🤖 AI Summary
This work addresses the Minty variational inequality problem under monotone Lipschitz operators and proposes ADUCA, a cyclic block-coordinate method that operates without prior knowledge of global or block-wise Lipschitz constants. The algorithm performs a single line search at initialization and leverages operator evaluations delayed by one full cycle for updates, rendering it naturally amenable to parallel and distributed implementations.

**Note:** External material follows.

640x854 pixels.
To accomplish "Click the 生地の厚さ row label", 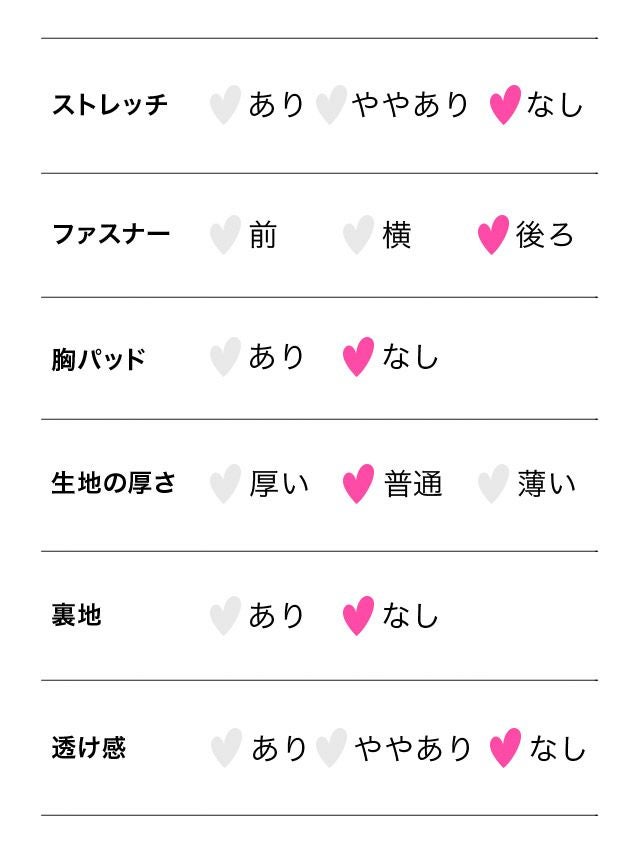I will click(x=113, y=484).
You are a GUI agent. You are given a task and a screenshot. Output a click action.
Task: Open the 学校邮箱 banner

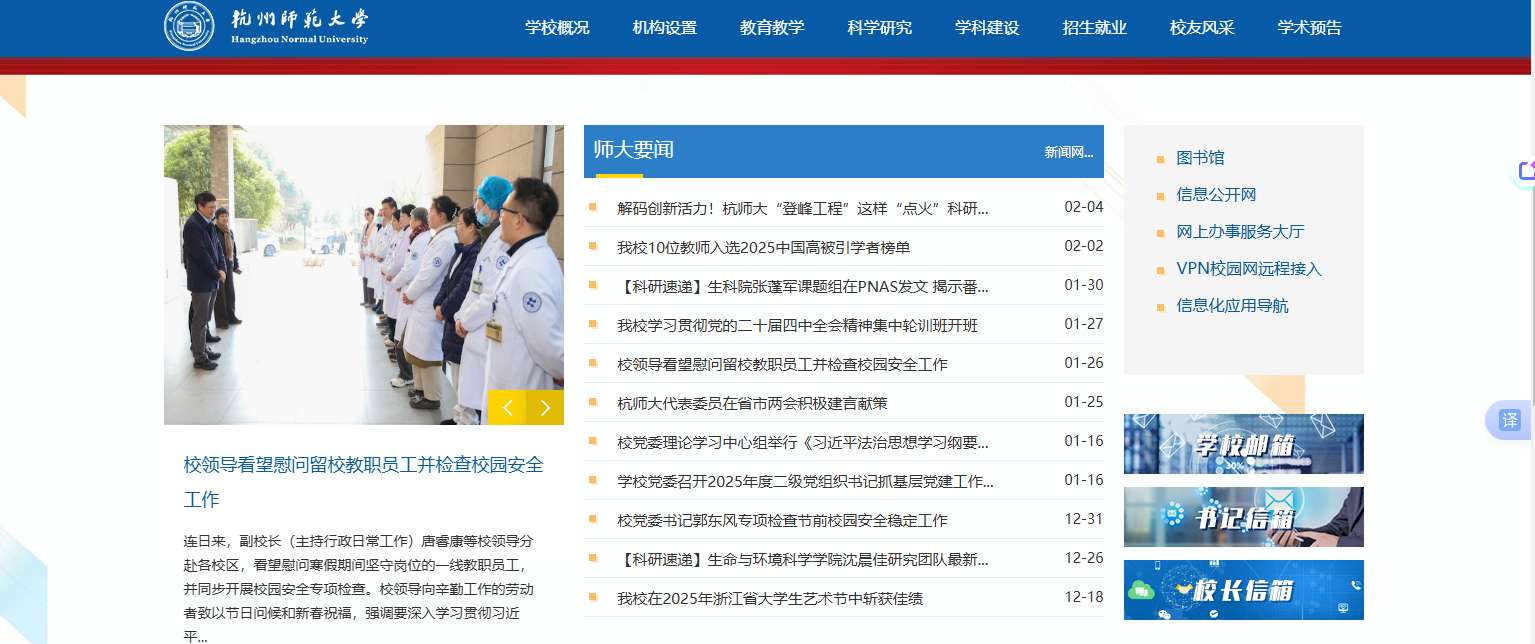tap(1243, 444)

ADUCA is the first cyclic algorithm to achieve parameter-free operation under weak synchronization assumptions while incorporating a delayed-update mechanism. It attains near-optimal oracle complexity—O(1/ε) in the monotone setting and O(log²(1/ε)) under strong monotonicity—without requiring any tuning of hyperparameters.
📝 Abstract
Cyclic block coordinate methods are a fundamental class of first-order algorithms, widely used in practice for their simplicity and strong empirical performance. Yet, their theoretical behavior remains challenging to explain, and setting their step sizes -- beyond classical coordinate descent for minimization -- typically requires careful tuning or line-search machinery. In this work, we develop $\texttt{ADUCA}$ (Adaptive Delayed-Update Cyclic Algorithm), a cyclic algorithm addressing a broad class of Minty variational inequalities with monotone Lipschitz operators. $\texttt{ADUCA}$ is parameter-free: it requires no global or block-wise Lipschitz constants and uses no per-epoch line search, except at initialization. A key feature of the algorithm is using operator information delayed by a full cycle, which makes the algorithm compatible with parallel and distributed implementations, and attractive due to weakened synchronization requirements across blocks. We prove that $\texttt{ADUCA}$ attains (near) optimal global oracle complexity as a function of target error $ε>0,$ scaling with $1/ε$ for monotone operators, or with $\log^2(1/ε)$ for operators that are strongly monotone.